» **Document passage**:
Zac Pyper, 3, Australia

 

Being Zac's mum is the greatest gift bestowed on me. I love him so much and he makes me laugh a 1000 times a day. There is nothing I wouldn't do for him and I'm very protective of him. 

I do suffer a lot from anxiety these days. I don't like to think about what the future holds, but I'm constantly worried of losing him. When Zac gets a cold, he seems to take 2 weeks to get over it. He struggles to breathe and I hold a torch to his face to make sure his lips aren't turning blue. This is due to the bone calcifying in his face and narrowing his nasal passage. When he throws up in the middle of the night, he doesn't roll over. Luckily, I've always been woken and I'll roll him over to prevent him choking. I have him sleeping in the same room as me always so I can keep a close eye on him. 

I'm not able to do much work so financially I'm also struggling. Zac and I live with my parents to help financially and emotionally. They are the only people I trust to look after Zac so I can work, but Zac suffers separation anxiety when I'm not with him so I try to limit my shifts of 3 hours to 2 a week.

» **Provided records**:
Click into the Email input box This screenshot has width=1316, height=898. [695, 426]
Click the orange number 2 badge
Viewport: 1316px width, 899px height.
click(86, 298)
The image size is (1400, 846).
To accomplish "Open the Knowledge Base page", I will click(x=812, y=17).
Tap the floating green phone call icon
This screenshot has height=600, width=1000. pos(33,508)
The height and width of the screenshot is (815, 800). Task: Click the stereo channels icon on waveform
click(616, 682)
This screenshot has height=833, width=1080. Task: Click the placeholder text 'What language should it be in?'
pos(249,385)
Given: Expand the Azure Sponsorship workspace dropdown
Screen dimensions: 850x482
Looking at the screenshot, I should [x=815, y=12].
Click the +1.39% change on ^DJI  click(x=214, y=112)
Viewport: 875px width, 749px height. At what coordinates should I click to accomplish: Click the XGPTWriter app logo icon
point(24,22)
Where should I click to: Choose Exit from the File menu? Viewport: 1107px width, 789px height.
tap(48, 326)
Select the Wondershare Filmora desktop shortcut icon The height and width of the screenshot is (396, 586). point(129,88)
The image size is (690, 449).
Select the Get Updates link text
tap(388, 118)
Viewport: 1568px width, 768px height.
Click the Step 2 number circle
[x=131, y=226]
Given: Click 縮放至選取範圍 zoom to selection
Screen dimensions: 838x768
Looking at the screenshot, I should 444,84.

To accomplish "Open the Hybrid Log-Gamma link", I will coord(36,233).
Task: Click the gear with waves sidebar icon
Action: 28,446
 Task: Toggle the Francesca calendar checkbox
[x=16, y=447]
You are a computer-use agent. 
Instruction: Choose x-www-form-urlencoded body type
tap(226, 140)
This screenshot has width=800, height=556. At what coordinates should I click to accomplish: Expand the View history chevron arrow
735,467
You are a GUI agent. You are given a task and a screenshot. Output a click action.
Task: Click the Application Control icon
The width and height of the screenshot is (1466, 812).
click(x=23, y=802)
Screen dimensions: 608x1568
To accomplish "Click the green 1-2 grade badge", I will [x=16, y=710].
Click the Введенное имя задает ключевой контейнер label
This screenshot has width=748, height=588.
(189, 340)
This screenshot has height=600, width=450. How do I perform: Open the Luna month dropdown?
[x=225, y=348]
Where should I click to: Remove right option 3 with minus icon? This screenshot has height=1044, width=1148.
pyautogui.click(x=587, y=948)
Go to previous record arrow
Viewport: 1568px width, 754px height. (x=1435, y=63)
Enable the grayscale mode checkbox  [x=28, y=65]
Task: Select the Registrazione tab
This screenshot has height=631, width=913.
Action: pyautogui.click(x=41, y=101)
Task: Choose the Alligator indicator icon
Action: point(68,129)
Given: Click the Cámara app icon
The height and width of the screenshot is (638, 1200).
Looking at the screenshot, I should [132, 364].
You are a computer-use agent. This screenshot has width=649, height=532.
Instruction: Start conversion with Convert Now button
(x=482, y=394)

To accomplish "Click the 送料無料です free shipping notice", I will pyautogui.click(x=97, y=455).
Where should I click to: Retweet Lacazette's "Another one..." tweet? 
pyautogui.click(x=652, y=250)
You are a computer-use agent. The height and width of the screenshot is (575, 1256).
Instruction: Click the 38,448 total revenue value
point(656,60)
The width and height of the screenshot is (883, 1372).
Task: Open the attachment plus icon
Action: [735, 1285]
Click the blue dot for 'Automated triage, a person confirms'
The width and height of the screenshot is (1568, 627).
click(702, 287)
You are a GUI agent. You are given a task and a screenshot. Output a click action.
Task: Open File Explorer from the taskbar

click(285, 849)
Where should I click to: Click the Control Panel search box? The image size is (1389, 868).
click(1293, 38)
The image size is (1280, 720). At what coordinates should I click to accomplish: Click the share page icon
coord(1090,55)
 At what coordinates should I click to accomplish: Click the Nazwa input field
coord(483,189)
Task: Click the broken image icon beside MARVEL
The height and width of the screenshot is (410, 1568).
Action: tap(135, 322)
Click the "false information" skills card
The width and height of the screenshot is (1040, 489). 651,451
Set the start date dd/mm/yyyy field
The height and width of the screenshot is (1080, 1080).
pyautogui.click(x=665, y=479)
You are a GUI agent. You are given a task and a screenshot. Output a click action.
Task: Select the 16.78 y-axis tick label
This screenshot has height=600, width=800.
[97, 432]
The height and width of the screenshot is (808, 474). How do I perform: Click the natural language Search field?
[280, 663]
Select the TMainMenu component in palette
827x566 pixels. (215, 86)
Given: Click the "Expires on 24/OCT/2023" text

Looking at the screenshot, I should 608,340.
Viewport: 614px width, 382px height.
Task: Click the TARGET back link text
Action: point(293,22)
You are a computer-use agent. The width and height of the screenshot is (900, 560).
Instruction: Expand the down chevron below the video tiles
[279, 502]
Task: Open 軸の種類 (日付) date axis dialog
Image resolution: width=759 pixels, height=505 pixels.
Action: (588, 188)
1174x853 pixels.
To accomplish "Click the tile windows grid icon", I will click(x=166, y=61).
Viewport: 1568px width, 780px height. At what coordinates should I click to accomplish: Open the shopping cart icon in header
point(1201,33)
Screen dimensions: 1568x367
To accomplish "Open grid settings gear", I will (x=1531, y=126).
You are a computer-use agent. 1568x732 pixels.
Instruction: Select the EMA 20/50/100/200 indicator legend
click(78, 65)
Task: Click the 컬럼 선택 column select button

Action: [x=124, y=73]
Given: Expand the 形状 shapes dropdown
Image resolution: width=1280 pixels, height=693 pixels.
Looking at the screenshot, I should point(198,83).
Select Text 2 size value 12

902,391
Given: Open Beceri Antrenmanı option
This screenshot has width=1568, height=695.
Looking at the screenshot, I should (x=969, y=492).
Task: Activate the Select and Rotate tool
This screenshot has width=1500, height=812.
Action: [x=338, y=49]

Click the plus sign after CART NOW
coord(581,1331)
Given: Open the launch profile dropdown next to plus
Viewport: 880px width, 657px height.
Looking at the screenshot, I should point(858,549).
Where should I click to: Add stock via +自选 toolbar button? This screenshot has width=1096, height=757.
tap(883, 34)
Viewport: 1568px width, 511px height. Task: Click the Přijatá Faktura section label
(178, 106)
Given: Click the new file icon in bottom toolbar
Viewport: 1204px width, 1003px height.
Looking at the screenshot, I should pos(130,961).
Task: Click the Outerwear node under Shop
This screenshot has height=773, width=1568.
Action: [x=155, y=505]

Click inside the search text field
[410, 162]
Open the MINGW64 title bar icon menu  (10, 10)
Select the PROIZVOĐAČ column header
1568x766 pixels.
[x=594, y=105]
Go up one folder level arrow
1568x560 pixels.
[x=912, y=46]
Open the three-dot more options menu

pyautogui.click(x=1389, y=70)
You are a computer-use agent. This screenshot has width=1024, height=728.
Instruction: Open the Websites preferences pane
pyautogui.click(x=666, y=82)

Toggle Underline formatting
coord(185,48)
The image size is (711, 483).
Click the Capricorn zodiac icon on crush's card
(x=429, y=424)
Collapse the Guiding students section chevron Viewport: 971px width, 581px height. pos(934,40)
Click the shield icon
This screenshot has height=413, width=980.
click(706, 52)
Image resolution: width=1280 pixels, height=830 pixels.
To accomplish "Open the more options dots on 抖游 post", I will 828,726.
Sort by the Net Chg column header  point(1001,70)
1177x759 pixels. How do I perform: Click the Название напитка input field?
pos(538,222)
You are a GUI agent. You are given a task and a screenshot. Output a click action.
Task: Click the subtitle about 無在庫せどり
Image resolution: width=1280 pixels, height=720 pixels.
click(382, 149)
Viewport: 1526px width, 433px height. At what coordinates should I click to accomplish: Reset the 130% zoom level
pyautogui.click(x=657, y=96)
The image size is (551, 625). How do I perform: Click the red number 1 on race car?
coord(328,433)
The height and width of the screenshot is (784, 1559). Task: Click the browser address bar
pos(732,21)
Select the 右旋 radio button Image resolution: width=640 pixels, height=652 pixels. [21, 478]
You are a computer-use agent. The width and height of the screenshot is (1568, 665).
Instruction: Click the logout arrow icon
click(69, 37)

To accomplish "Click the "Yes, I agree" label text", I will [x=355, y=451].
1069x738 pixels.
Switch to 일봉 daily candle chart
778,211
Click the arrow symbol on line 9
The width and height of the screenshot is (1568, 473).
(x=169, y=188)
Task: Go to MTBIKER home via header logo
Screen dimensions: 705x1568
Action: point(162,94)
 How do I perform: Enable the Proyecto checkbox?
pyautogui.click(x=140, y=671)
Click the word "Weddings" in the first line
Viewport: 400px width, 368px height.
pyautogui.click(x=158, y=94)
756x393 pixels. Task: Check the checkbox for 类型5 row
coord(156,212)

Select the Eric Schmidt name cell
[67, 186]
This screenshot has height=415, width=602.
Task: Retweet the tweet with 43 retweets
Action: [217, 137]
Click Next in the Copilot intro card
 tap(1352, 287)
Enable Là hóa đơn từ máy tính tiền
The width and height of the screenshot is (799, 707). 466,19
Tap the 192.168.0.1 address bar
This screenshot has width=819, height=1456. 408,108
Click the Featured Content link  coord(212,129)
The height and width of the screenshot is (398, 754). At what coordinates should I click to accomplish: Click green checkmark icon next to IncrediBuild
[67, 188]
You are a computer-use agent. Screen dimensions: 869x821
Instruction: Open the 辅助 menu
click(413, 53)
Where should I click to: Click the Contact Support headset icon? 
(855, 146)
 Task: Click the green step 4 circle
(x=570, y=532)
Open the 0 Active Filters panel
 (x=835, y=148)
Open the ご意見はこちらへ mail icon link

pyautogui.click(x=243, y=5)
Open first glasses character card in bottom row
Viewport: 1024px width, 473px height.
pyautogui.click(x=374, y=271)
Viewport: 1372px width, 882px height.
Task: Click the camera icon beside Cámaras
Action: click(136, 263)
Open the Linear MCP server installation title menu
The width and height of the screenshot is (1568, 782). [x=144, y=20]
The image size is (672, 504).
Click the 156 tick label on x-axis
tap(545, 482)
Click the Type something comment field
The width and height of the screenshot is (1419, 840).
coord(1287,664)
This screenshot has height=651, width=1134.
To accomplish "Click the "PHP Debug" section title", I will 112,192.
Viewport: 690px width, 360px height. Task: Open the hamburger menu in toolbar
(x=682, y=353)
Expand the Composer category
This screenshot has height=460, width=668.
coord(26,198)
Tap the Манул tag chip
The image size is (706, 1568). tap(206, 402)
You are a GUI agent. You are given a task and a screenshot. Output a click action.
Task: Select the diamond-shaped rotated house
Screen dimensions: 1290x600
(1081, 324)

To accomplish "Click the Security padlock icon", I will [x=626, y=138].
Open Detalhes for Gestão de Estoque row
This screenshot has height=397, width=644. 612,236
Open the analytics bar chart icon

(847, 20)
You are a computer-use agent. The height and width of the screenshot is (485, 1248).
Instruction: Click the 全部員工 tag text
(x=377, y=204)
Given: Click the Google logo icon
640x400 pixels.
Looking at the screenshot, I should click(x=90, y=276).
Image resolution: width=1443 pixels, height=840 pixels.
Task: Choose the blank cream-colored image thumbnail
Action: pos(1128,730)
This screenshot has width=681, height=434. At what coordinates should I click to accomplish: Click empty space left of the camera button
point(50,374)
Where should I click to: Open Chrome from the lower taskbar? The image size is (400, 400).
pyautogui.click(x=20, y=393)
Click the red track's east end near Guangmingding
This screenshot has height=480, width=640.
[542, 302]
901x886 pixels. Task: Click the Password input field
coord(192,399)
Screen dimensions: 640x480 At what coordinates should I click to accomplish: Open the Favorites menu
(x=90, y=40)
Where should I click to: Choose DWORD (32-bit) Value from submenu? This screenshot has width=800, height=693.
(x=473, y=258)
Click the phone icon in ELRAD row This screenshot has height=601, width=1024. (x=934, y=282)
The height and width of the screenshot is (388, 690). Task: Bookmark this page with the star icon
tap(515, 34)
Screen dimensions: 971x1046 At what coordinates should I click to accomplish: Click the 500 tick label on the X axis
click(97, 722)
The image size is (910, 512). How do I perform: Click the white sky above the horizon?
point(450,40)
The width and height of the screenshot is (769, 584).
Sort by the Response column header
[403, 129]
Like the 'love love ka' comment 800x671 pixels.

» **Work order 1**: Using the passage about Zac, decide whether each statement agrees with it, answering yes or no and quoting the deciding words: (a) Zac and his mum live with her parents. (b) Zac sleeps in a separate room from his mum. (c) Zac usually gets over a cold within a week.
» **Work order 2**:
Answer these questions from the passage about Zac:
(a) How old is Zac?
(b) What does his mum hold to his face when he struggles to breathe?
(c) How many shifts a week does she try to limit herself to, and how long is each?
» **Work order 3**: Please quote the part of the passage about Zac that opens with the words containing "Being Zac's mum" and closes with "eye on him.".

» **Output 1**:
(a) Yes: "Zac and I live with my parents to help financially and emotionally."
(b) No: "I have him sleeping in the same room as me always so I can keep a close eye on him."
(c) No: "When Zac gets a cold, he seems to take 2 weeks to get over it."

» **Output 2**:
(a) 3
(b) A torch
(c) 2 shifts a week, each 3 hours long

» **Output 3**:
Being Zac's mum is the greatest gift bestowed on me. I love him so much and he makes me laugh a 1000 times a day. There is nothing I wouldn't do for him and I'm very protective of him. 

I do suffer a lot from anxiety these days. I don't like to think about what the future holds, but I'm constantly worried of losing him. When Zac gets a cold, he seems to take 2 weeks to get over it. He struggles to breathe and I hold a torch to his face to make sure his lips aren't turning blue. This is due to the bone calcifying in his face and narrowing his nasal passage. When he throws up in the middle of the night, he doesn't roll over. Luckily, I've always been woken and I'll roll him over to prevent him choking. I have him sleeping in the same room as me always so I can keep a close eye on him.